[INFORMATION PROVIDED Boundary: Start]

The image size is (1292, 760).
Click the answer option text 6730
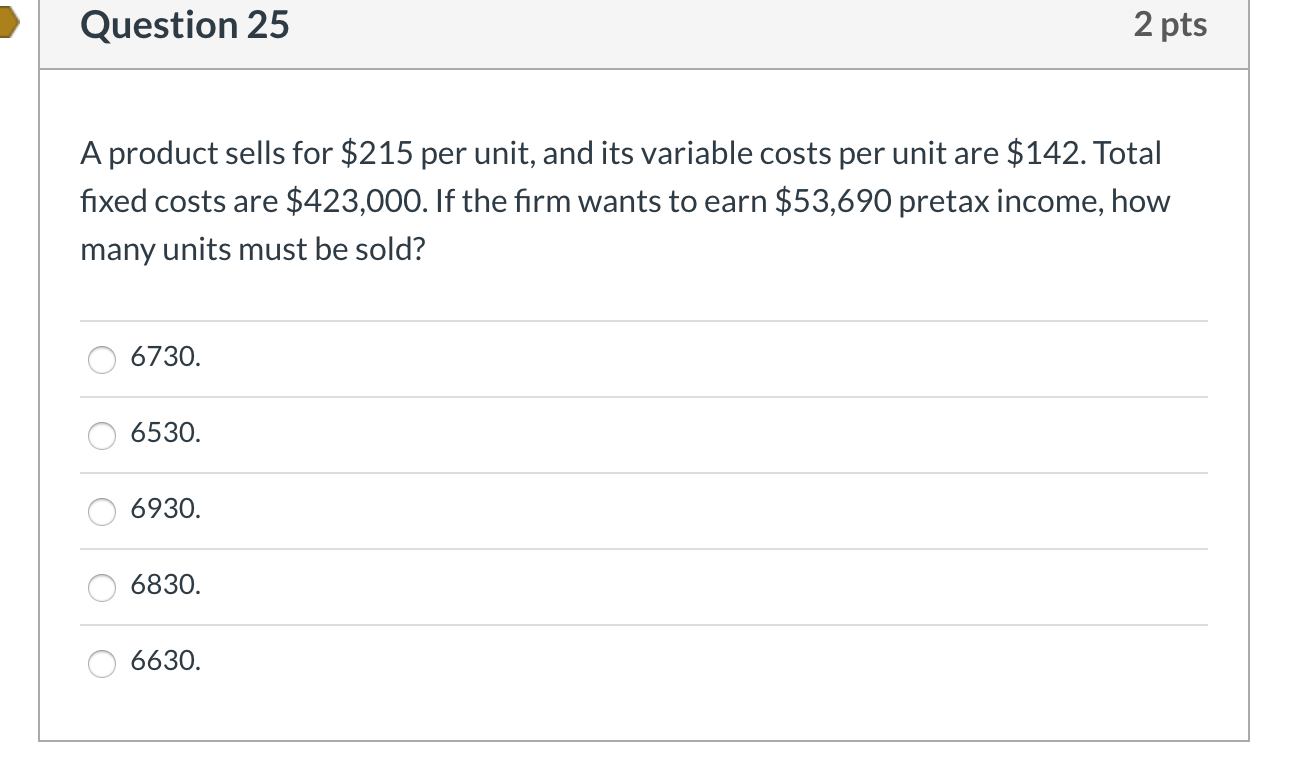point(165,358)
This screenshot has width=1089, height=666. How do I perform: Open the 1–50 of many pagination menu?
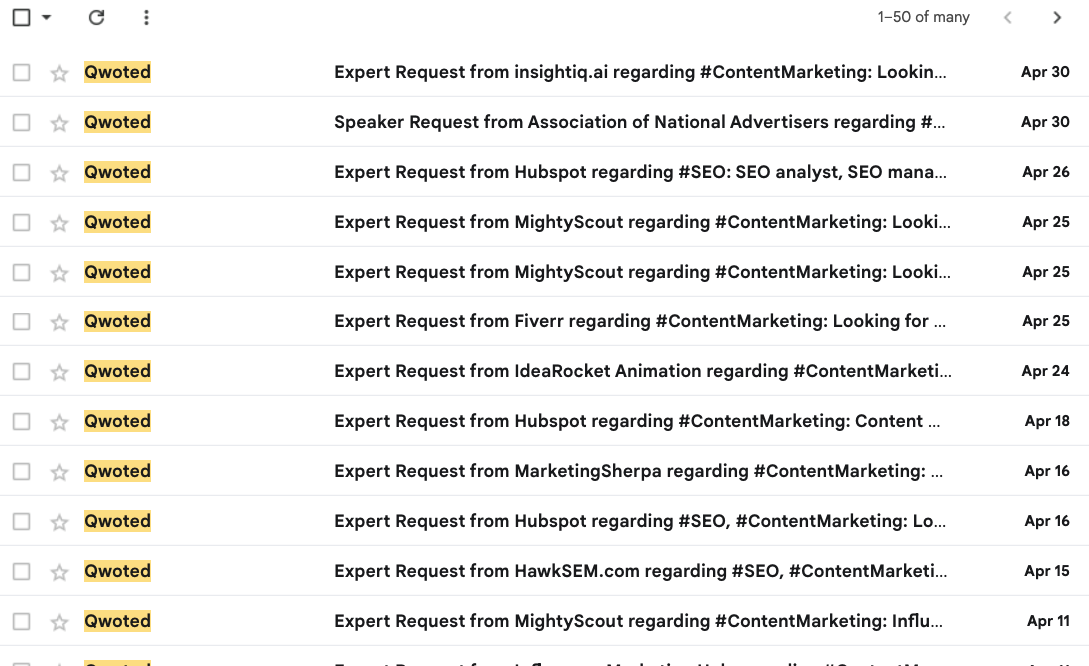click(x=923, y=17)
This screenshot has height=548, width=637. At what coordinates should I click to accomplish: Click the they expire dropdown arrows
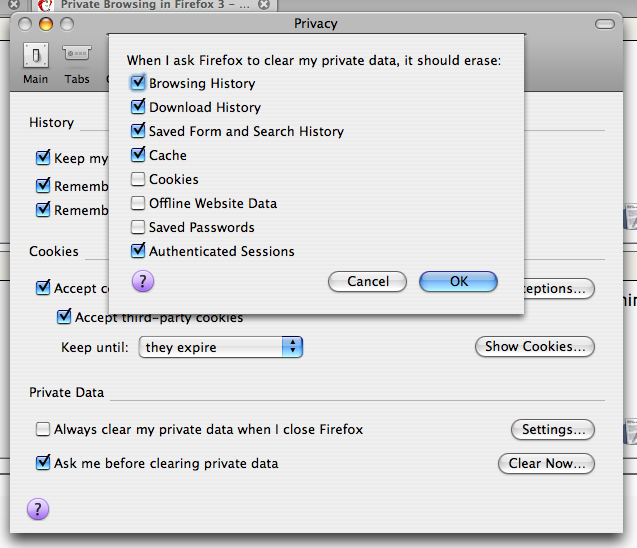(292, 347)
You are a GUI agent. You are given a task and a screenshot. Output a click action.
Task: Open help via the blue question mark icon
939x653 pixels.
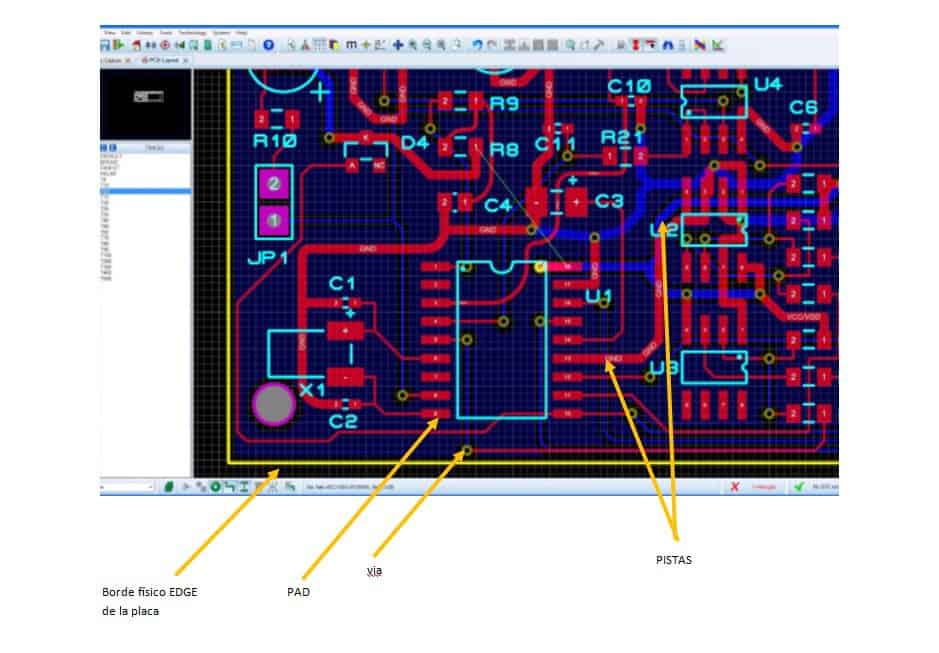coord(268,45)
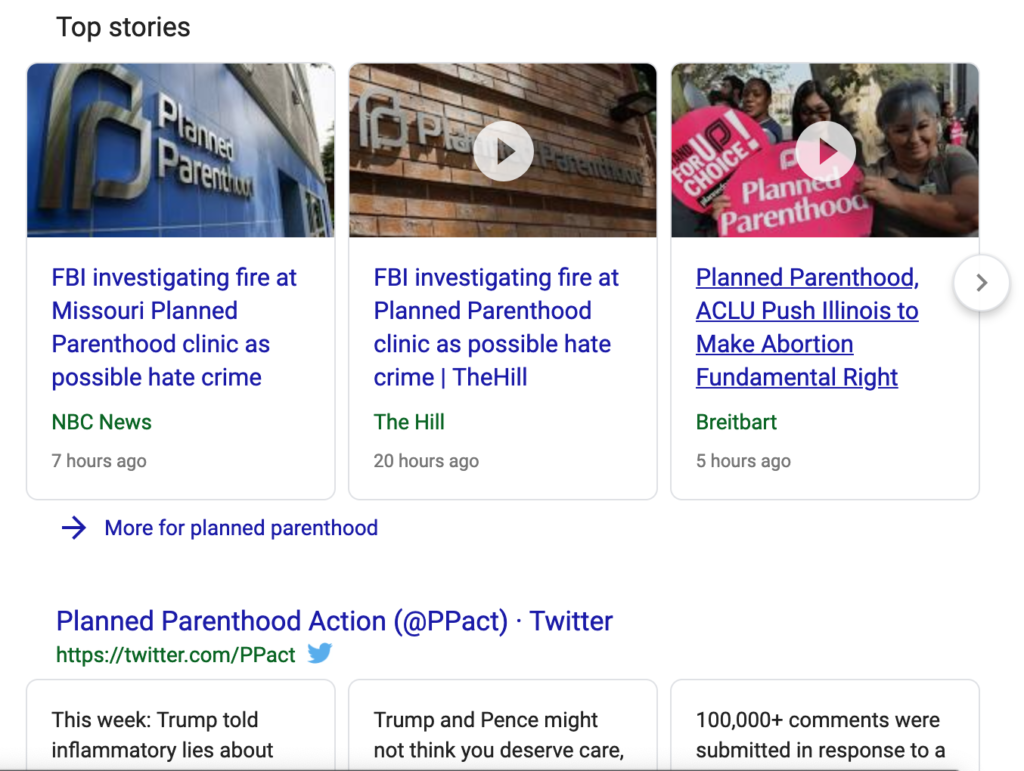
Task: Open The Hill FBI investigating fire headline
Action: point(496,327)
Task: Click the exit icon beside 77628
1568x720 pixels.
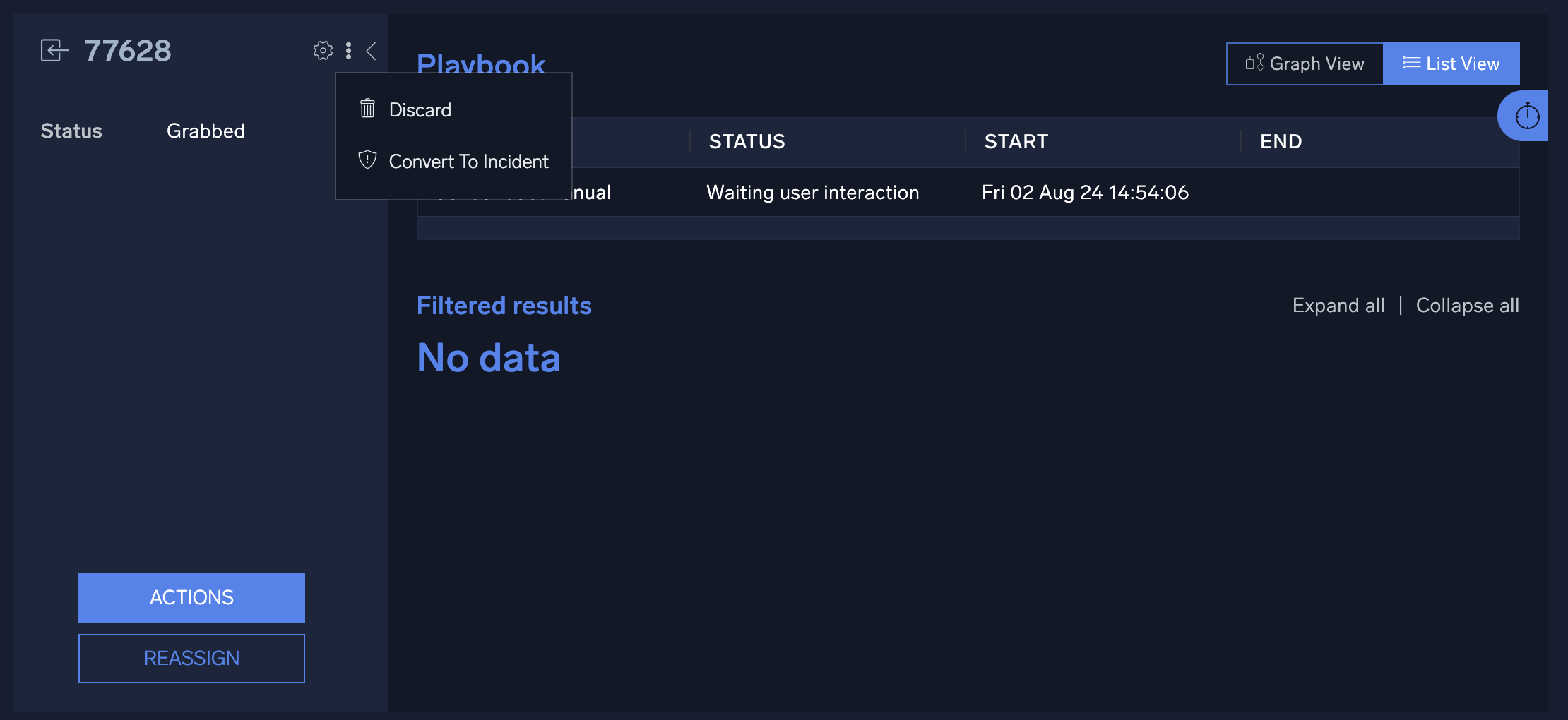Action: click(x=54, y=51)
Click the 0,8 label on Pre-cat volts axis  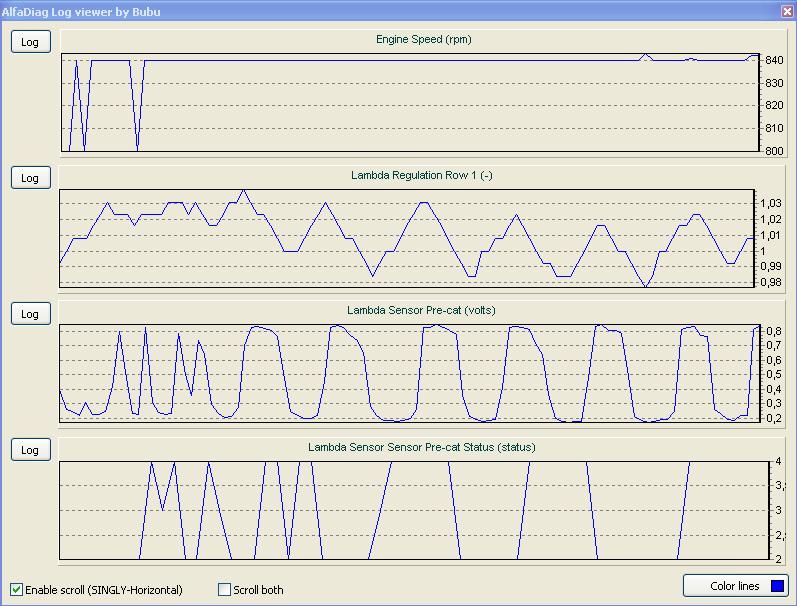point(774,331)
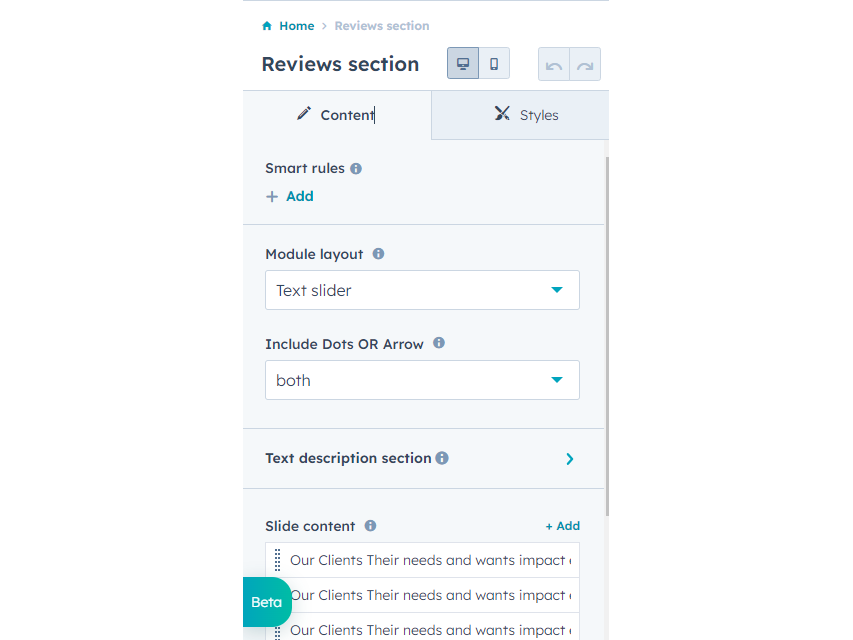
Task: Click the Beta badge button
Action: pos(266,602)
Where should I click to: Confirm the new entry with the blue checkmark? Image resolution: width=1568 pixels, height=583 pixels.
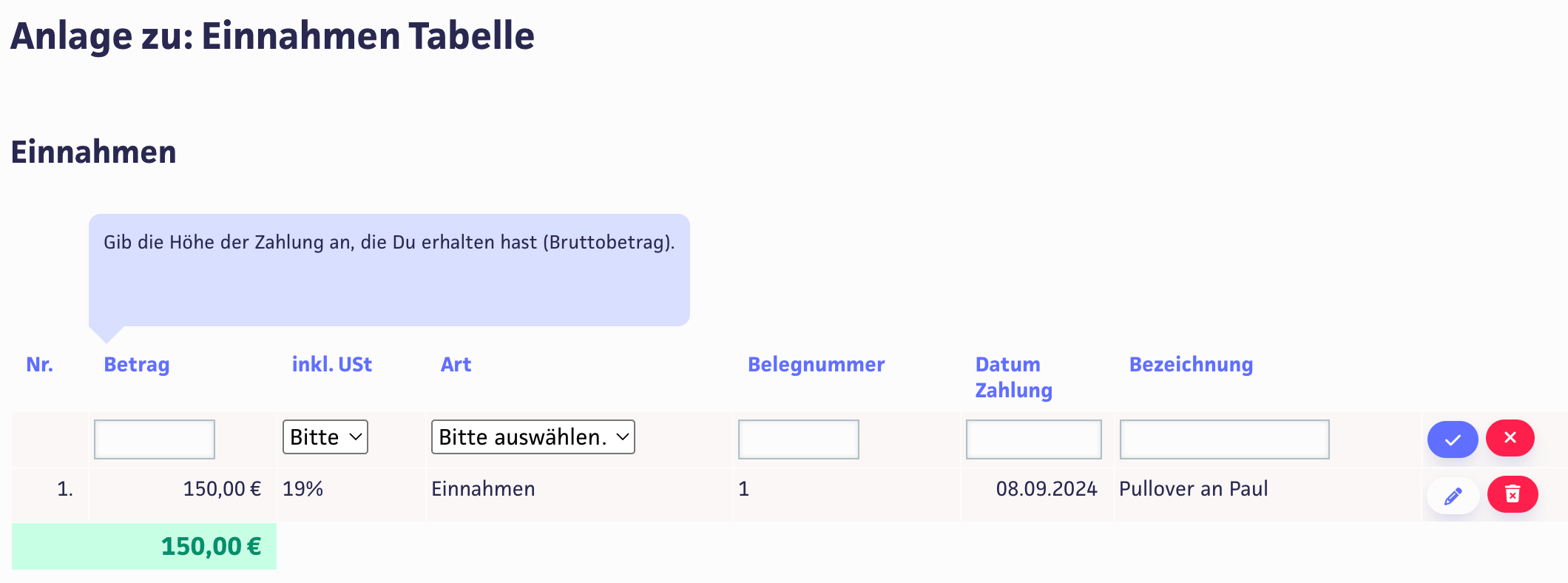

[INFORMATION PROVIDED Boundary: End]

Among the entries above, how many lines hold the string "icon"? Give the number by itself.

2